1

So I have a small data set which should be great for modeling (<1 million records), but one variable is giving me problems. It's a categorical variable with ~98 levels called [store] - this is the name of each store. I am trying to predict each stores sales [sales] which is a continuous numeric variable. So the vector size is over 10GB and crashes with memory errors in R. Is it possible to make 98 different regression equations, and run them one by one for every level of [store]?

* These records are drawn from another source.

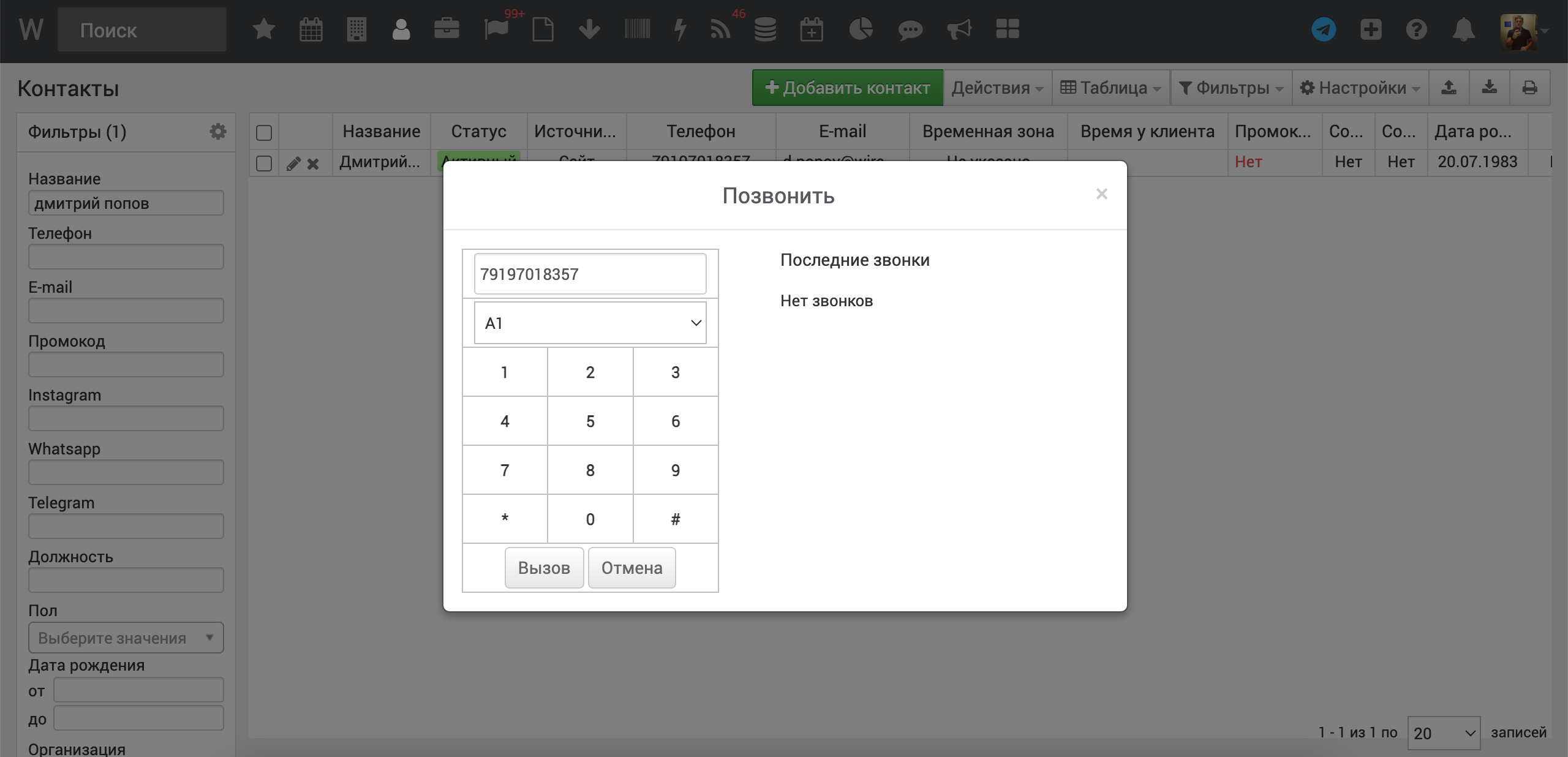
Task: Open filters gear settings icon
Action: point(218,132)
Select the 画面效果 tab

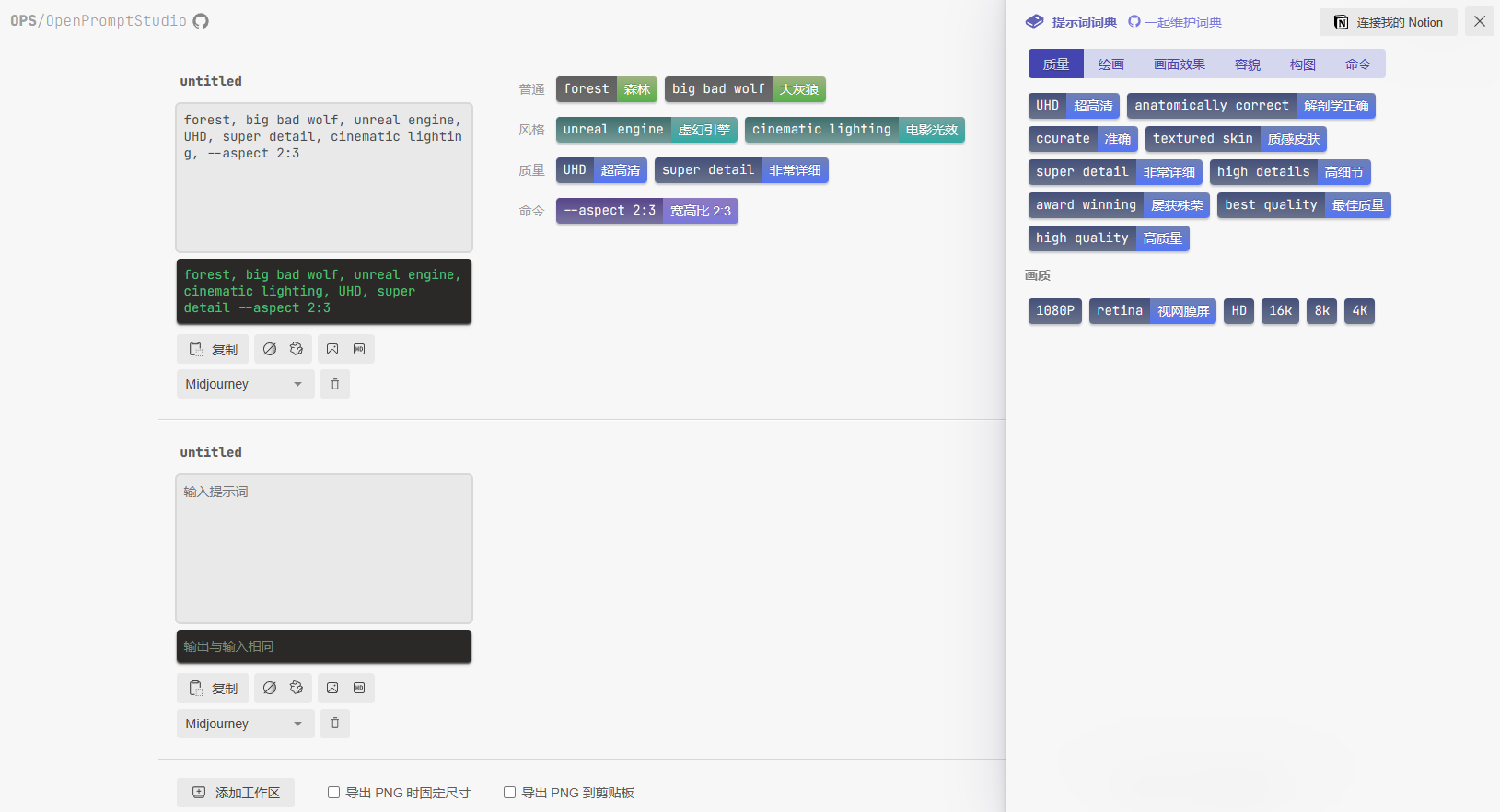pos(1179,64)
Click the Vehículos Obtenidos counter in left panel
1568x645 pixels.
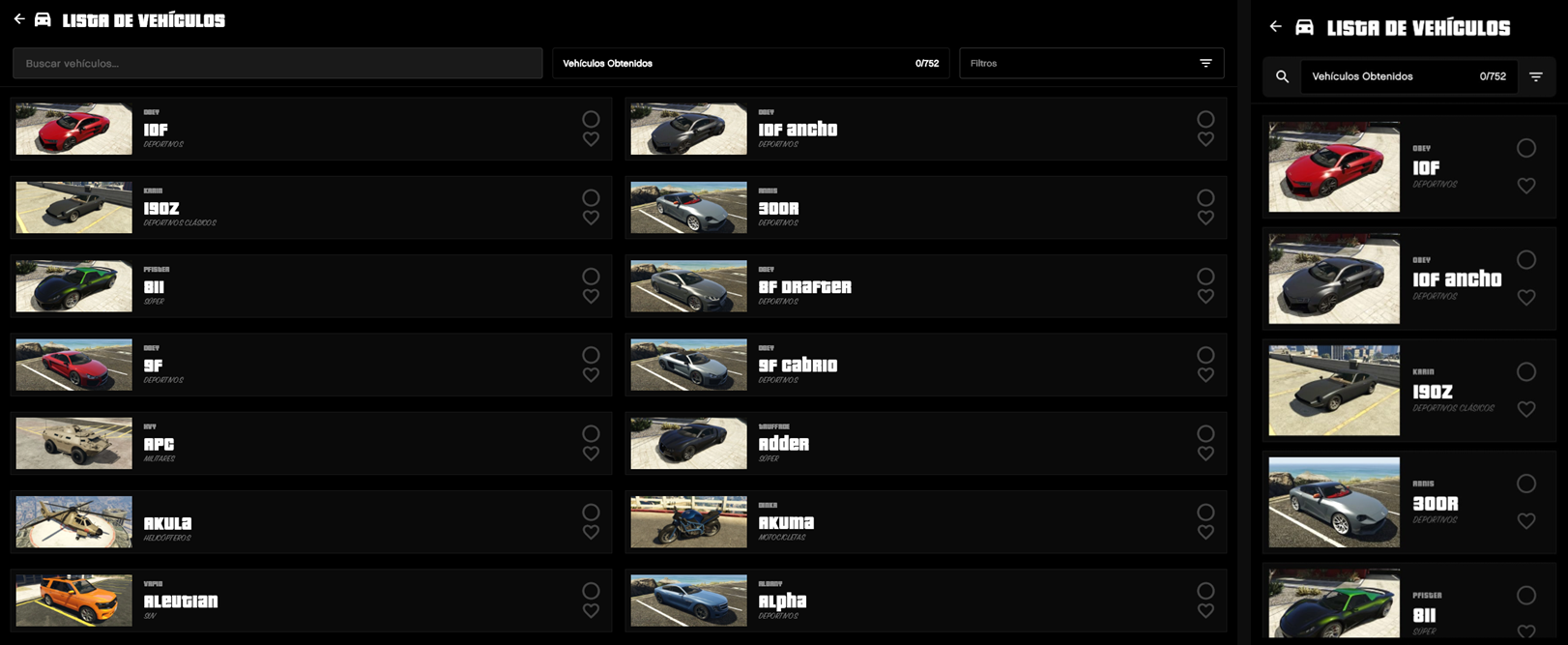click(750, 64)
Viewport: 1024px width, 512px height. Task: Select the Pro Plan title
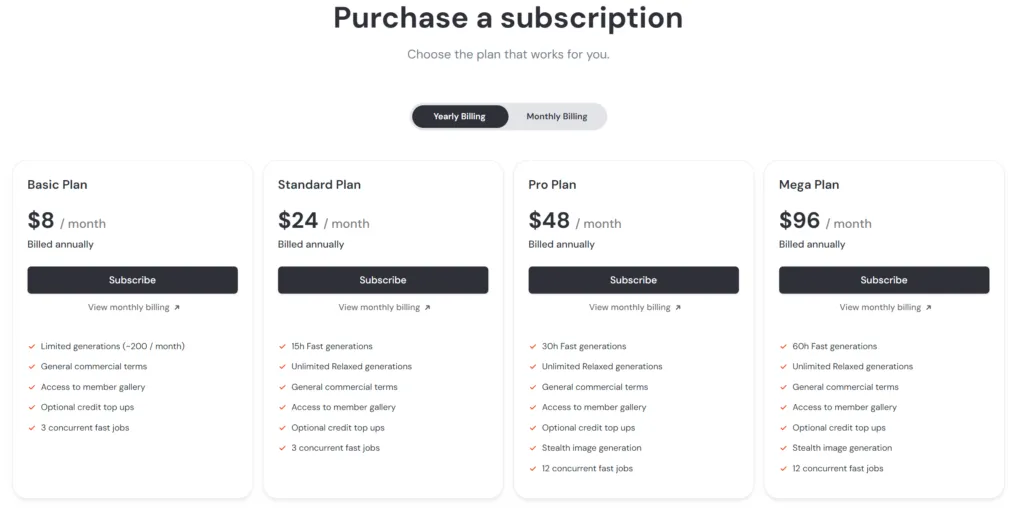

My other idea would be to try and create 10 or 15 clusters of this [store] variable, then use the cluster names as my categorical variable in predicting the [sales] variable (continuous variable).

barker
  • 1,005
  • 18
  • 36

1 Answers1

2

Sure, this is a pretty common type of analysis. For instance, here is how you would split up the iris dataset by the Species variable and then build a separate model predicting Sepal.Width from Sepal.Length in each subset:

data(iris)
models <- lapply(split(iris, iris$Species), function(df) lm(Sepal.Width~Sepal.Length, data=df))

The result is a list of the species-specific regression models.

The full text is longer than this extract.